I lavori dovettero proseguire negli anni successivi nei settori sud ed est, e furono terminati probabilmente, intorno al 585, poiché Diodoro ne parla in corrispondenza di quell’anno, affermando che la cinta era ormai conclusa, e che era la più ampia esistente in una città greca (XV 15, 5). Le misure ci sono fornite da Strabone (VI
2, 4), per il quale tutta la cerchia di mura misurava 180 stadi, cioè, in stadi attici, poco meno di 52 km. Anche se si tratta ancora una volta di una cifra arrotondata,
essa corrisponde con buona approssimazione alla realtà (circa 51 km). Che il settore meridionale non fosse del tutto terminato nel 596 risulta chiaramente da un
episodio di quell’anno, quando Imilcione occupò il quartiere esterno dell’Acradina (più o meno corrispondente alla zona del Fusco), e saccheggiò il santuario di
Demetra e Kore.
Presenta almeno due fasi databili, in via preliminare, nel corso del IV e, forse, nei primi decenni del III secolo a.C.

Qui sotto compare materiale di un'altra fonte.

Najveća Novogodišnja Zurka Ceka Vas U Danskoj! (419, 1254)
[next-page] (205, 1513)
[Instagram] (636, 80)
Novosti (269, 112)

Le prime indagini sono degli inizi del Novecento quando Paolo Orsi libera dal pietrame di risulta e dalla vegetazione oltre 100 metri della cortina muraria orientale
e isola l’imponente torrione addossato alla chiesa di San Francesco, appartenente al braccio settentrionale. La recente attività di tutela e ricerca ha portato all’acquisizione al demanio regionale di un’area che include il primo tratto della fortificazione
Attualmente la cinta muraria è parzialmente leggibile, in prossimità del castello Eurialo essa risulta ben evidente, mentre in altre parti non restano che sparuti frammenti. Questo patrimonio architettonico risulta finora non valorizzato per la sua naturale predisposizione turistica, tuttavia nell’ultimo Piano Regolatore Generale
della città è prevista la costruzione di un “parco delle mura dionigiane”, un immenso parco ad anello atto a proteggere e consentire una fruizione delle mura stesse.
Tuttavia la sua istituzione necessita ancora di adeguata progettazione e di finanziamenti.
Lungo il percorso di visita una piccola sala espone alcuni fra i materiali più significativi rinvenuti durante la campagna di scavo (foto 3 – sala espositiva). Di particolare interesse un accumulo di vasellame in frammenti, malcotto e difettoso, interpretabile come lo scarico di una fornace e databile al III secolo a.C., e delle
deposizioni votive, piccole offerte rituali di vasi, monete e alimenti, disposte su più livelli e databili complessivamente in età ieroniana (270-216 a.C).
L’area è dotata di una sala didattica ed un’area per la simulazione dello scavo archeologico, prevalentemente destinate gli studenti, ai quali sono indirizzate specifiche proposte didattiche ed interventi di tipo laboratoriale.